# Introduction to Data Types
By the end of this lecture you will be able to:
- get the data type schema of a `DataFrame`
- get the data type of a `Series`
- explain the relationship between Polars and Apache Arrow


We look at the different data types in more detail in the Section on Data types and missing values.

In [1]:
import polars as pl

In [2]:
csvFile = "../data/titanic.csv"

In [3]:
df = pl.read_csv(csvFile)
df.head(3)

PassengerId,Survived,Pclass,Name,Sex,Age,SibSp,Parch,Ticket,Fare,Cabin,Embarked
i64,i64,i64,str,str,f64,i64,i64,str,f64,str,str
1,0,3,"""Braund, Mr. Ow…","""male""",22.0,1,0,"""A/5 21171""",7.25,,"""S"""
2,1,1,"""Cumings, Mrs. …","""female""",38.0,1,0,"""PC 17599""",71.2833,"""C85""","""C"""
3,1,3,"""Heikkinen, Mis…","""female""",26.0,0,0,"""STON/O2. 31012…",7.925,,"""S"""


## Data type schema

Every column in a `DataFrame` has a data type called a `dtype`.

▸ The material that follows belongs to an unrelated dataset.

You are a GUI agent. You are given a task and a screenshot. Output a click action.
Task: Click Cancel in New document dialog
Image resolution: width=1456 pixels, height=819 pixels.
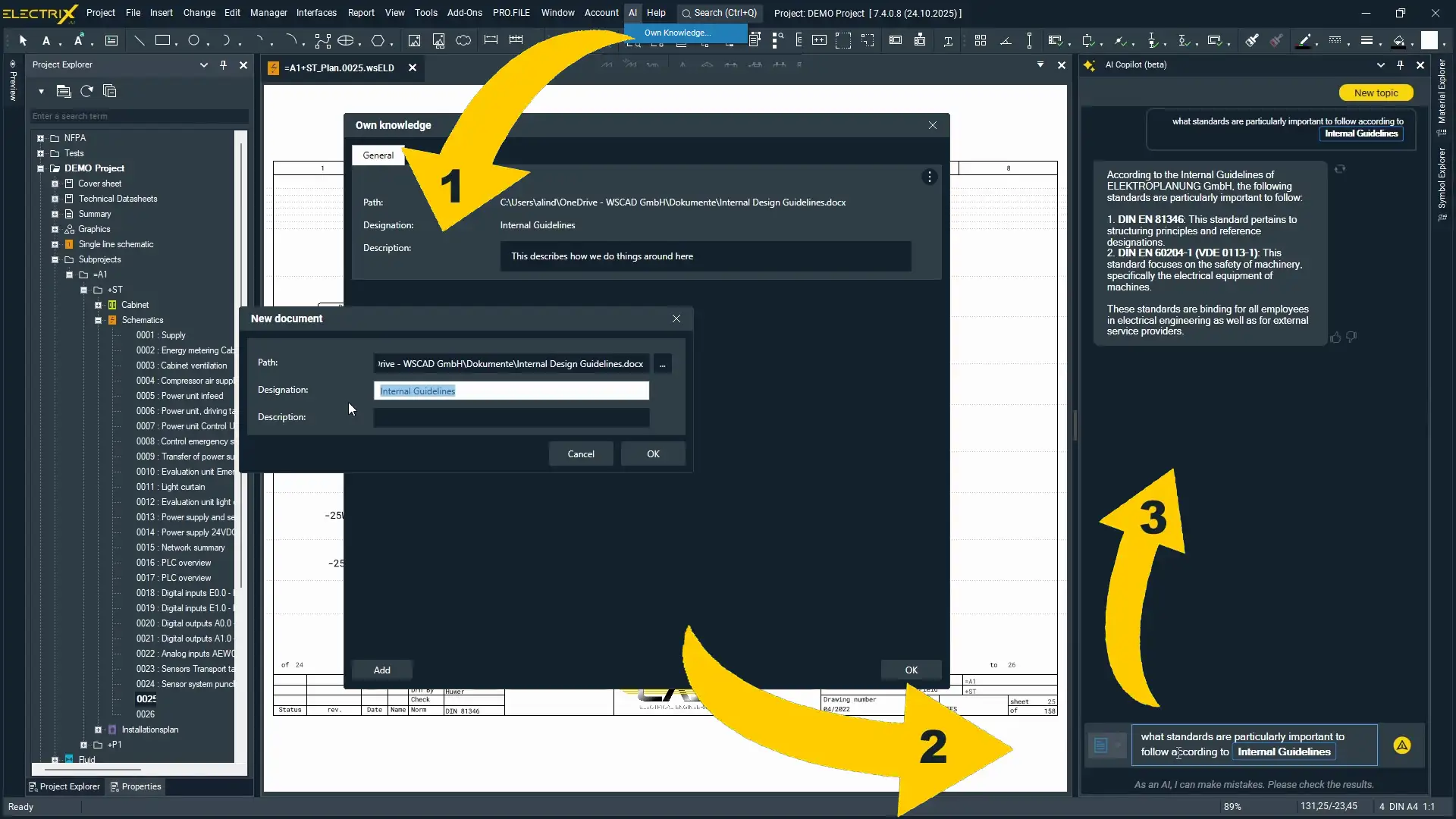[581, 454]
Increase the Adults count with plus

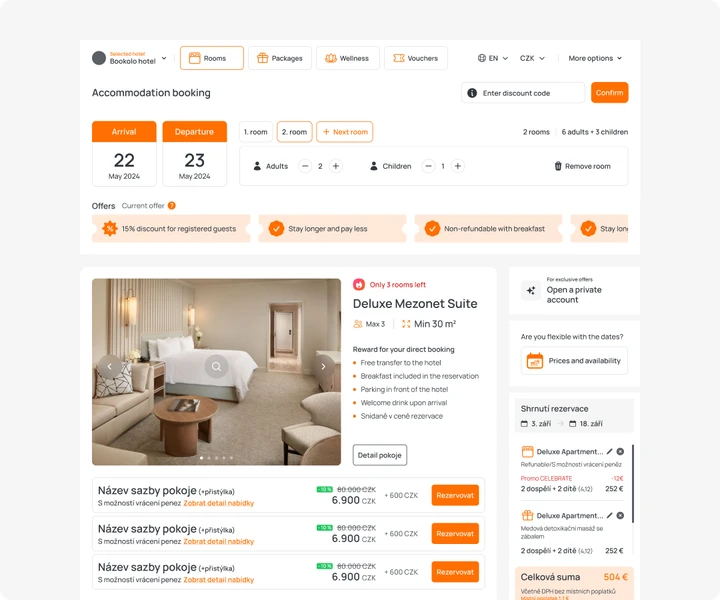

You can get a `dict` that maps column names to dtypes with the `.schema` attribute

In [4]:
df.schema

OrderedDict([('PassengerId', Int64),
             ('Survived', Int64),
             ('Pclass', Int64),
             ('Name', Utf8),
             ('Sex', Utf8),
             ('Age', Float64),
             ('SibSp', Int64),
             ('Parch', Int64),
             ('Ticket', Utf8),
             ('Fare', Float64),
             ('Cabin', Utf8),
             ('Embarked', Utf8)])

There is also a `dtypes` attribute (as in Pandas). However, this gives a `list` of dtypes with no column names

In [5]:
df.dtypes

[Int64,
 Int64,
 Int64,
 Utf8,
 Utf8,
 Float64,
 Int64,
 Int64,
 Utf8,
 Float64,
 Utf8,
 Utf8]

A `Series` also has a data type attribute

In [6]:
df['Name'].dtype

Utf8

## Apache Arrow

A Pandas `DataFrame` has underlying Numpy arrays where the data is stored. In Polars the data is stored in an Arrow Table. 

We can see this Arrow Table by calling `to_arrow` - this is a cheap operation as it is just accessing the underlying data

In [7]:
df.to_arrow()

pyarrow.Table
PassengerId: int64
Survived: int64
Pclass: int64
Name: large_string
Sex: large_string
Age: double
SibSp: int64
Parch: int64
Ticket: large_string
Fare: double
Cabin: large_string
Embarked: large_string
----
PassengerId: [[1,2,3,4,5,...,887,888,889,890,891]]
Survived: [[0,1,1,1,0,...,0,1,0,1,0]]
Pclass: [[3,1,3,1,3,...,2,1,3,1,3]]
Name: [["Braund, Mr. Owen Harris","Cumings, Mrs. John Bradley (Florence Briggs Thayer)","Heikkinen, Miss. Laina","Futrelle, Mrs. Jacques Heath (Lily May Peel)","Allen, Mr. William Henry",...,"Montvila, Rev. Juozas","Graham, Miss. Margaret Edith","Johnston, Miss. Catherine Helen "Carrie"","Behr, Mr. Karl Howell","Dooley, Mr. Patrick"]]
Sex: [["male","female","female","female","male",...,"male","female","female","male","male"]]
Age: [[22,38,26,35,35,...,27,19,null,26,32]]
SibSp: [[1,1,0,1,0,...,0,0,1,0,0]]
Parch: [[0,0,0,0,0,...,0,0,2,0,0]]
Ticket: [["A/5 21171","PC 17599","STON/O2. 3101282","113803","373450",...,"211536","112053","W./C. 6607","1113

### What is Apache Arrow?
Apache Arrow is an open source cross-language project to store tabular data in-memory. Apache Arrow is both:
- a specificiation for how data should be represented in memory
- a set of libraries in different languages that implement that specification

Polars uses the implementation of the Arrow specification from the Rust library [Arrow2](https://docs.rs/arrow2/latest/arrow2/)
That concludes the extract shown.